En revanche, la télé "analogique" est "numérique" ou plutôt discrétisée. Déjà, le cinéma photographique est un découpage arbitraire du temps, la télé "analogue" est un découpage arbitraire de l'image en bandes horizontales. (Par contre sur un signal N&B, chaque bande horizontale est bien un signal analogue.)
Le signal télé PAL (même d'une image constante) peut faire apparaître des basses fréquences audibles via un câble Péritel non blindé, ce qui est très désagréable.
La signalisation de début de trame et de début de ligne en PAL/SECAM n'est pas un signal analogue à quelque chose, c'est juste un symbole (c'est pourquoi je considère la vidéo analogique comme en partie numérique).
Tout ça pour dire que la vidéo n'étant pas un signal purement analogue, elle pourrait causer des problèmes spécifiques (si on accepte les arguments des anti-CEM, même s'ils sont confus).
L'argument devrait donc être reformulé :
"Le fait est d'ailleurs que la télé radiodiffusée est connue depuis longtemps."
Mais le discours anti-CEM me gène parce qu'il utilise toujours des unités de puissance, tout en expliquant que ce n'est pas l'effet "four MO" qui pose problème, mais l'information transmise.
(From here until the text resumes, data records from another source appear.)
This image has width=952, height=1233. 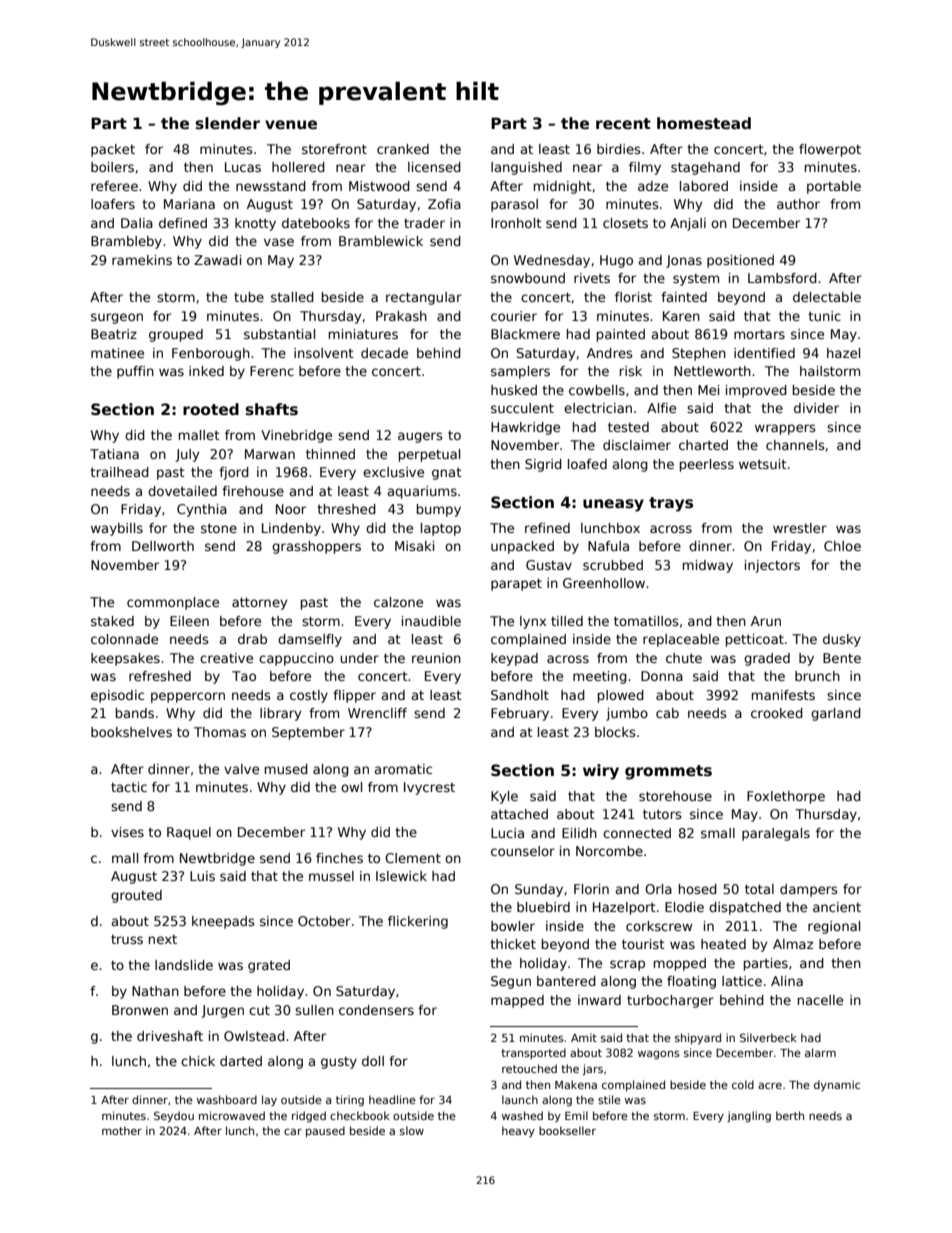 What do you see at coordinates (763, 464) in the image?
I see `wetsuit` at bounding box center [763, 464].
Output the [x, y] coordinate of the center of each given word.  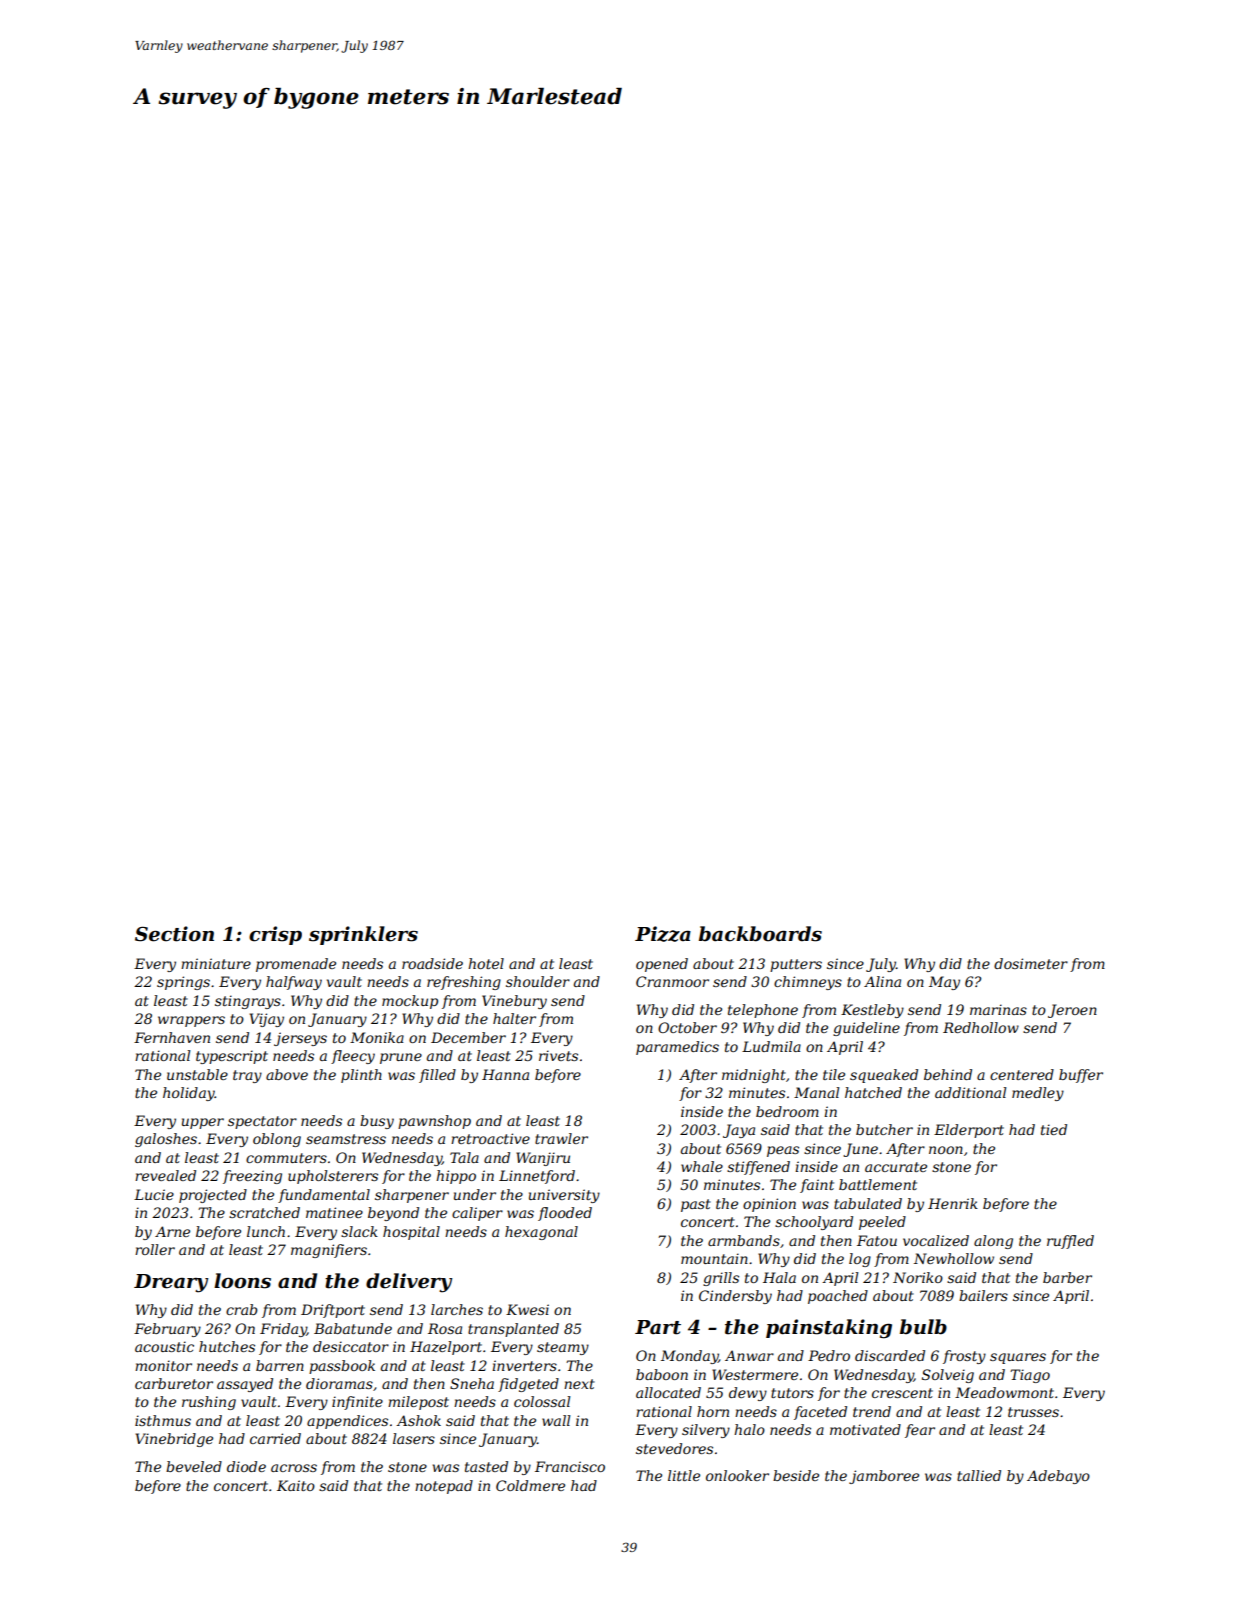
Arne [172, 1231]
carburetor [174, 1383]
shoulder [538, 981]
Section [174, 934]
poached [838, 1297]
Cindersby [735, 1297]
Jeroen [1072, 1011]
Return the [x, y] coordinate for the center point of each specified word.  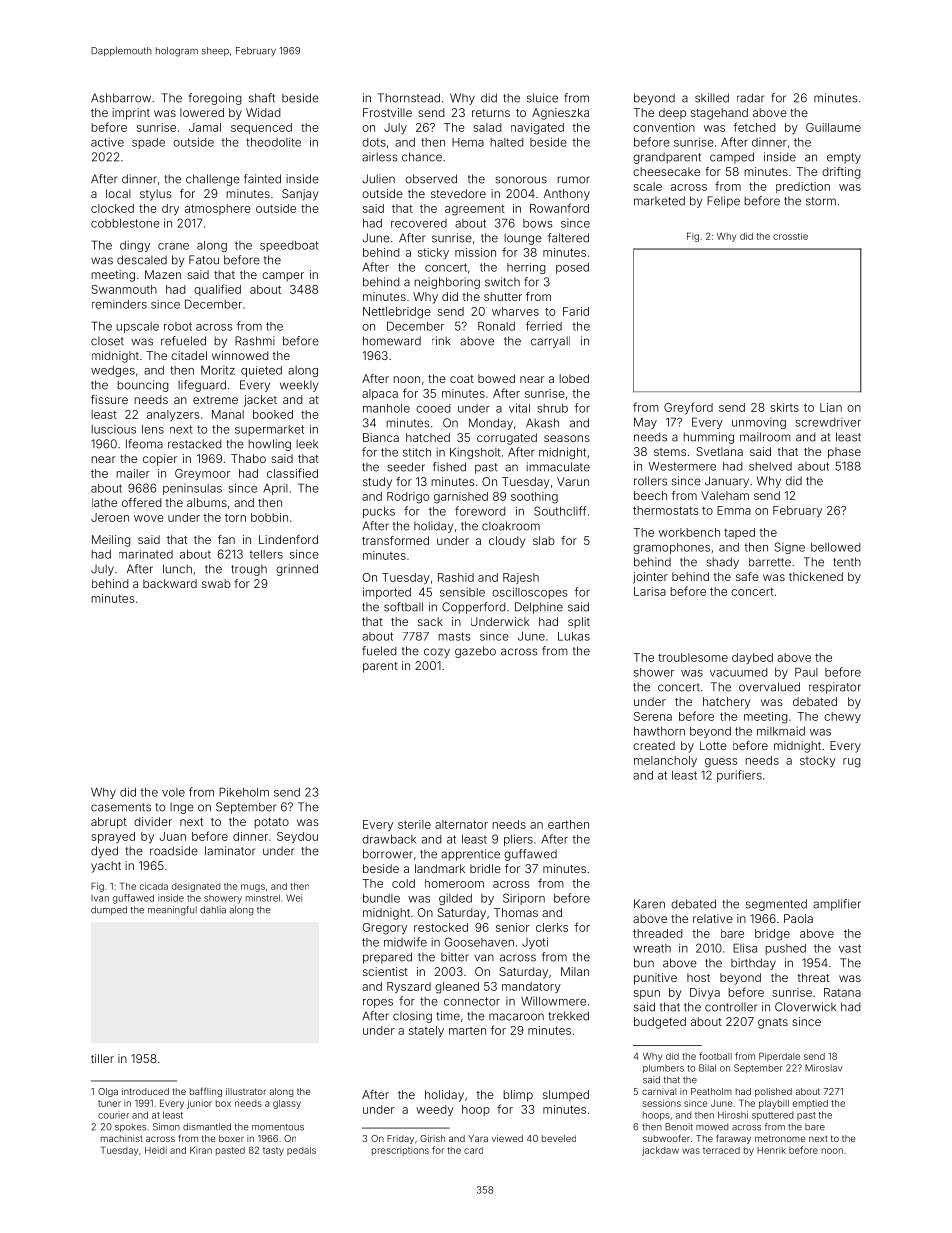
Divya [705, 993]
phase [844, 453]
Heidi [156, 1150]
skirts [784, 407]
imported [387, 593]
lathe [104, 502]
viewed [507, 1138]
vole [173, 792]
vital [519, 408]
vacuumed [739, 672]
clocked [112, 208]
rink [441, 340]
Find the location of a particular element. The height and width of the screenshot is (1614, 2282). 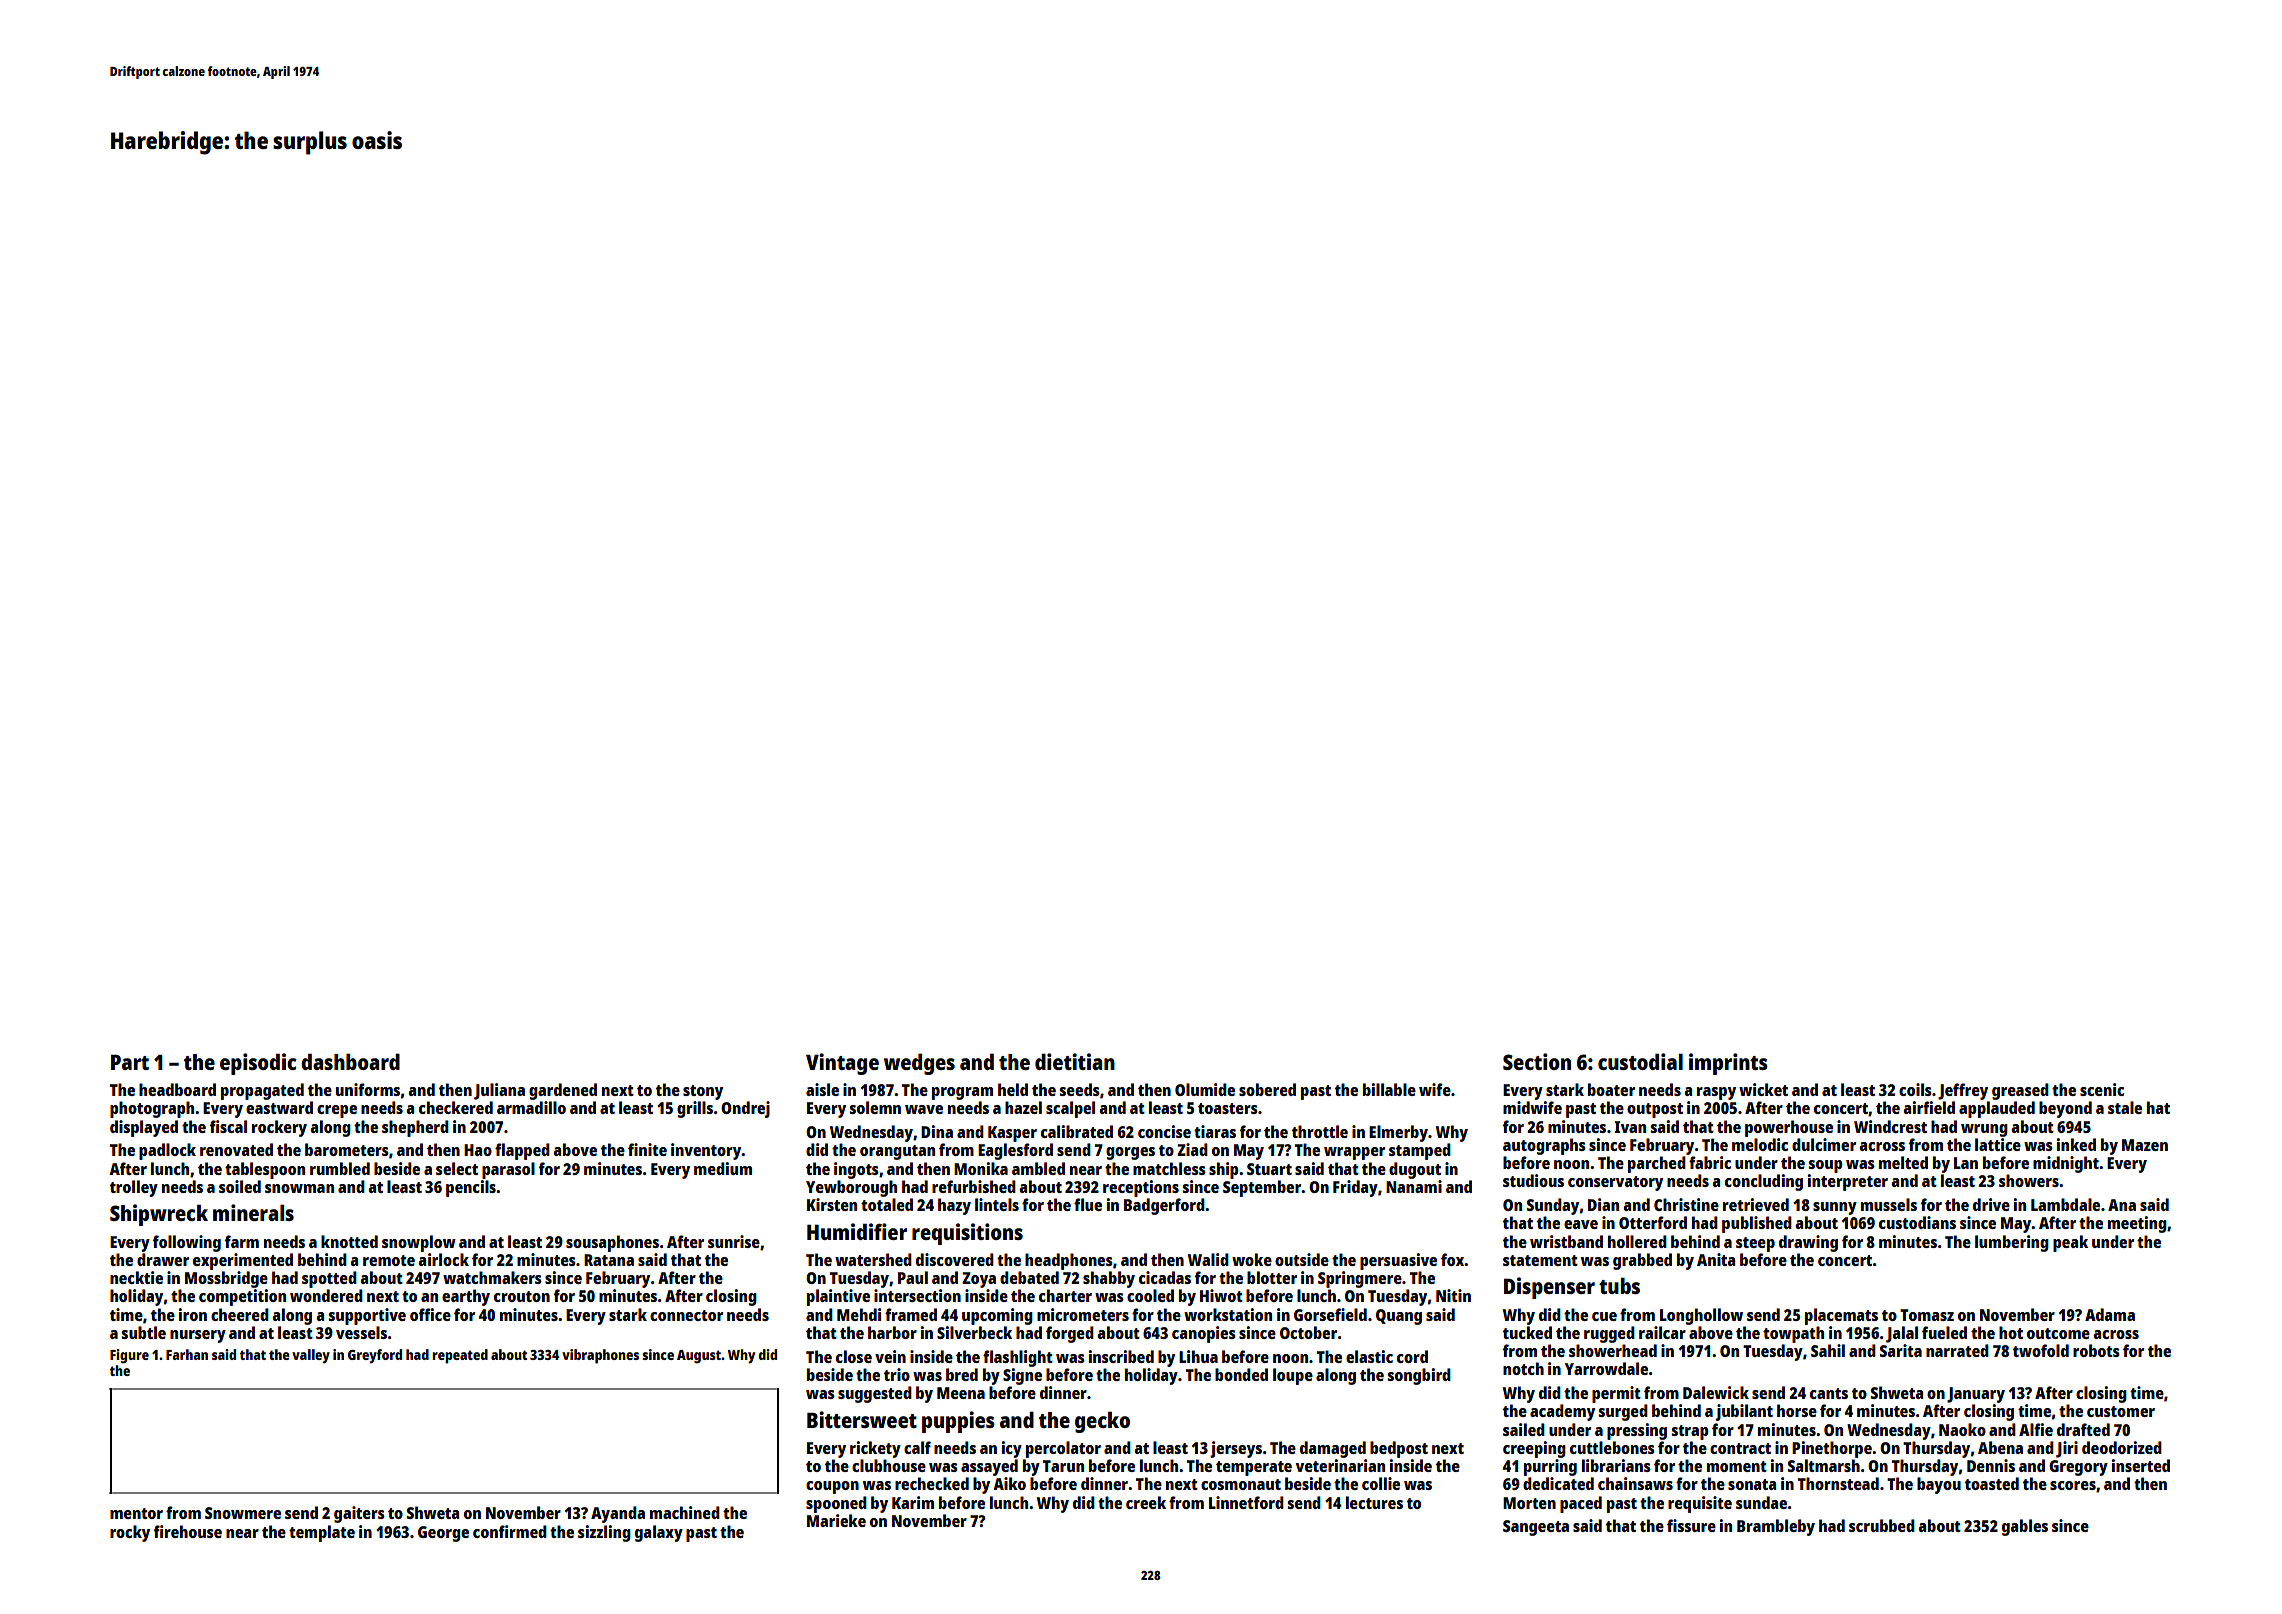

hazel is located at coordinates (1023, 1107).
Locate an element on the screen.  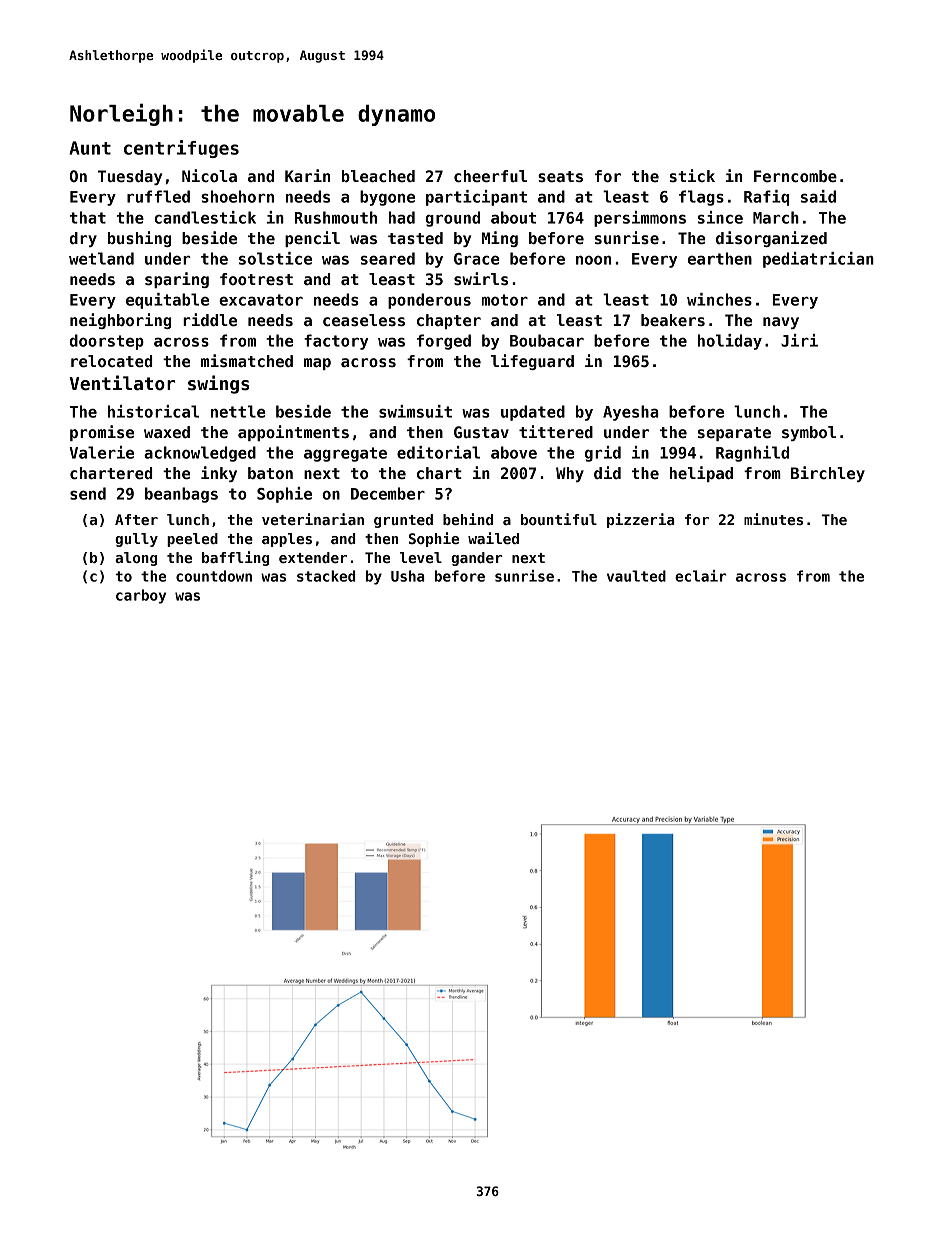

L'information transmissible étant liée à la largeur de bande de fréquence utilisée (ce qui n'est jamais discuté par les anti-CEM), l'information étant codée par des variations en phase ou en amplitude (ou les deux), ce qui n'est jamais discuté...
Si c'est le cas, une norme en V/m ou mW/m² n'a aucun sens!
Les arguments anti-CEM me plongent dans des abîmes de perplexité.